Using the secrue reservation systems mean credit card data is safe (or at least out of our responsibility) but the article was largely about viruses too...and as Copperhead recently shared, most of our websites have some vulnerability to being hijacked. Her site was connecting her visitors to a malware site.
Most people use too short a username and password for the methods they use to update their websites. If your password is less than 10 characters and doesn't contain a few numbers some caps and a punctuation...then it is pretty likely your site is at risk.
I get handed a lot of account info in arranging to move or alter a site and 19 times out of 20 the usernames and passwords are LOW security (a single word) which makes them easy to get hijacked.
The article wasn't faulty...just unfortunate that the business they chose to represent "mom & pop" happens to be ours :(
.
swirt said:
egoodell said:
Some from another chat board are sending complaints to Reuters about this careless kind of reporting. It looks like the reporter has no clue that we all use secure systems and just assumed we are all mom-and-pop companies.
I sent a complaint and if anyone else wants to this is the link
http://reuters- en.custhelp. com/cgi-bin/ reuters_en. cfg/php/enduser/ ask.php
It would be nice if someone really computer savvy like Swirt has the time to point out that we all use secure servers like SuperInns and Webervations.
RIki
But that's just it..WE (as in the savvy group of innkeepers here) use secure things like an established product, but there are a lot out there who use other means, because their web person said "sure I can build that".

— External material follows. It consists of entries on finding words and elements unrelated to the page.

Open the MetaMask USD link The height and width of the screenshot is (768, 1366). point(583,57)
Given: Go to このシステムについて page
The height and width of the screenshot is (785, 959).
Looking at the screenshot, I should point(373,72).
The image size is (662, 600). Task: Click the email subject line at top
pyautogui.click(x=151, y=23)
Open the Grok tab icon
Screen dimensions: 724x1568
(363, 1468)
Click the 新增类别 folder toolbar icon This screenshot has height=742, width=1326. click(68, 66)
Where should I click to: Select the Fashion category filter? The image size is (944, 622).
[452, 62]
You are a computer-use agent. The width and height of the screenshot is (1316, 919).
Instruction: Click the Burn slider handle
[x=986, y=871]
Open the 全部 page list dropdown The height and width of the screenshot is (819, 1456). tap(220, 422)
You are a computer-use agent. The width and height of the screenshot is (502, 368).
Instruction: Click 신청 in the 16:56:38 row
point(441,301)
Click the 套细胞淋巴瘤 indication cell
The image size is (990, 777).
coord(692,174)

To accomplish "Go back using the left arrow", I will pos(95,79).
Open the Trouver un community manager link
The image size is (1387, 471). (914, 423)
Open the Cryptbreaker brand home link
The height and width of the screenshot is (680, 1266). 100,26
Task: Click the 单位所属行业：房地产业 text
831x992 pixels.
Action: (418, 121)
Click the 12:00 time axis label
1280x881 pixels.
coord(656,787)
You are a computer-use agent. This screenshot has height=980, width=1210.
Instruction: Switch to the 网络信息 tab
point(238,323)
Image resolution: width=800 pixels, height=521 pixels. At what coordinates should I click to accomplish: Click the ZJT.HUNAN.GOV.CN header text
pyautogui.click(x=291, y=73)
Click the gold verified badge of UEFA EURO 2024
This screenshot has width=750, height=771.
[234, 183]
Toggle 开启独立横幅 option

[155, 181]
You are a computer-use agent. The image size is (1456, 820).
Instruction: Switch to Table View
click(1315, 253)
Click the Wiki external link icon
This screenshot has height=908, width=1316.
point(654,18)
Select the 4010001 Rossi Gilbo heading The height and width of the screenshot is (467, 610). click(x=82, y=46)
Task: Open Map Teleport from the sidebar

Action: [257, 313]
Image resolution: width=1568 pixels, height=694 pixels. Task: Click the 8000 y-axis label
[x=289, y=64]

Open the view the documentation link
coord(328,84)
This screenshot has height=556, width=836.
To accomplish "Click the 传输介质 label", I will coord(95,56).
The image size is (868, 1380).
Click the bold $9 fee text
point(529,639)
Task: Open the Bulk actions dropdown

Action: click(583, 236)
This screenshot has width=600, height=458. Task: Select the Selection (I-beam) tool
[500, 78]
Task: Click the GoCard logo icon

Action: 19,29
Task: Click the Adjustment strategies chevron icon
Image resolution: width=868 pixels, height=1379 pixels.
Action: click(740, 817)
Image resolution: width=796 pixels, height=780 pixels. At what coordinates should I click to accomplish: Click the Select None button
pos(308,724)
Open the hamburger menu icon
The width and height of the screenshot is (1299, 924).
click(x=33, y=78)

Using the secrue reservation systems mean credit card data is safe (or at least out of our responsibility) but the article was largely about viruses too...and as Copperhead recently shared, most of our websites have some vulnerability to being hijacked. Her site was connecting her visitors to a malware site.
Most people use too short a username and password for the methods they use to update their websites. If your password is less than 10 characters and doesn't contain a few numbers some caps and a punctuation...then it is pretty likely your site is at risk.
I get handed a lot of account info in arranging to move or alter a site and 19 times out of 20 the usernames and passwords are LOW security (a single word) which makes them easy to get hijacked.
The article wasn't faulty...just unfortunate that the business they chose to represent "mom & pop" happens to be ours :(
Swit brings up a very good point and yes our website was tampered with. Luckily we monitor our site very closely and the issue was quickly found, not easily rid of though as it bounced from page to page for a couple of days prior to getting it totally removed. It is unfortunate that these evil people have now found small business websites to target with their evil doings. Luckily we use Webervations so our guest information was never compromised as we took our res. system offline as well while dealing with the issue - just as an extra safety precaution.
I do hold issue with the title of the article as it apears to target only our small industry. This problem is wide spread and it is important that all web users are knowlegable when placing their CC info on the internet, by the article it appears that only the B&B industry has issues. I plan to make my complaint on the subject as well.